I have 8 Dodgers suite tickets and preferred parking passes for Monday night's game sitting on my desk. It would be bad, bad, bad for me to take them and pretend like I never saw them right? Right? I need to send them to my boss right now 'cause they are taunting me.


Kathy A - Jun 07, 2007 1:43:37 pm PDT #1738 of 10001
We're very stretchy. - Connie Neil

My mom likes to call me at work in the mornings and ask for crossword puzzle answers. She's good at them, so she doesn't call too often, but I still get quizzed every once in a while. If my sister ever got into the Cash Cab, I'd be her mobile shout-out, for sure.


Ginger - Jun 07, 2007 1:46:09 pm PDT #1739 of 10001
"It didn't taste good. It tasted soooo horrible. It tasted like....a vodka martini." - Matilda

2: Joe Torre is Da Bomb

This is actually true.
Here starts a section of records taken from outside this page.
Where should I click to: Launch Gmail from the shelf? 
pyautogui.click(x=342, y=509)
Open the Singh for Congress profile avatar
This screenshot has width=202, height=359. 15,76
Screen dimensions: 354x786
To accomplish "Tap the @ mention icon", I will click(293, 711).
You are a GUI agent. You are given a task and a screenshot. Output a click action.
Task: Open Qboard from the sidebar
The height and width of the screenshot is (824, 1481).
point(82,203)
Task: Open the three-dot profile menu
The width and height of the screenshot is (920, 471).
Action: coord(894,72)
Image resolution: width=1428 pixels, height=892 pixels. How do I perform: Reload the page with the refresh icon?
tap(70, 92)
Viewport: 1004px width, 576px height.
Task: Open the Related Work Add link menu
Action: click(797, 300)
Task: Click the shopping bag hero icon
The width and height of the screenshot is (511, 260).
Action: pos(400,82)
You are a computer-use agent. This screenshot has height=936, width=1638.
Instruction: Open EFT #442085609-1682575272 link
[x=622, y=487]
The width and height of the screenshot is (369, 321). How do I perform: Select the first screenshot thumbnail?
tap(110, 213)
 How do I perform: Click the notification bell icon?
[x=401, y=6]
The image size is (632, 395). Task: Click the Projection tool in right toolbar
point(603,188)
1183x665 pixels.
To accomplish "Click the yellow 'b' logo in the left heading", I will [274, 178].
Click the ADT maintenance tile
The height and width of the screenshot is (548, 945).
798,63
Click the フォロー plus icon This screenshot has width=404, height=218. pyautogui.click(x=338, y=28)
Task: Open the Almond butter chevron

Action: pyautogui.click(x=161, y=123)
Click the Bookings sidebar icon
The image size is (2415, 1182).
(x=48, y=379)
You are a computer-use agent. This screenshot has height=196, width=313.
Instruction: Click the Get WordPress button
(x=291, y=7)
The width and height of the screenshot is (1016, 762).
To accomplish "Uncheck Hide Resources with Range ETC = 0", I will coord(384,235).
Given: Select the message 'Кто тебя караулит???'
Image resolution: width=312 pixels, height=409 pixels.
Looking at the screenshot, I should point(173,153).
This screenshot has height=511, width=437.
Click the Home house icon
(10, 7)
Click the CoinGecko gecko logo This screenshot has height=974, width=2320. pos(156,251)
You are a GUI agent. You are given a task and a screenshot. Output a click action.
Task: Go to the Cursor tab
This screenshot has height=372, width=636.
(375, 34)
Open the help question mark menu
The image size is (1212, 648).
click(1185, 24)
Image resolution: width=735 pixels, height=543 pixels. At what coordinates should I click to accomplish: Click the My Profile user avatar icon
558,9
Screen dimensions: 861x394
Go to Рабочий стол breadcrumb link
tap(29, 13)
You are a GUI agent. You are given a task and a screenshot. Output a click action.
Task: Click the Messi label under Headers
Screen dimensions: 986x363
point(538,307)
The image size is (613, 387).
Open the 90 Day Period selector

Shame he's coaching the Yankees.


Polter-Cow - Jun 07, 2007 1:46:22 pm PDT #1740 of 10001
What else besides ramen can you scoop? YOU CAN SCOOP THIS WORLD FROM DARKNESS!

P-C that sounds exactly like three phone calls I've gotten from my son today. Apparently I'm his homework answer desk.

Ha! My mom does this a lot, call me for, like, how to spell something or the answer to some movie trivia question or whether I've heard of this new movie that she got a free ticket to. I love those calls because I never end up enraged or crying at the end of them.


Cashmere - Jun 07, 2007 1:51:51 pm PDT #1741 of 10001
Now tagless for your comfort.

My sister calls me on her ride to work every morning for the answer to the local radio station's trivia contest. I've won her movie tickets before.


DawnK - Jun 07, 2007 1:52:15 pm PDT #1742 of 10001
giraffe mode

I love those calls because I never end up enraged or crying at the end of them.

That's the best part! (I do get an "I love you" at the end of each call so I'mma let the kid slide on the using me to do his homework deal)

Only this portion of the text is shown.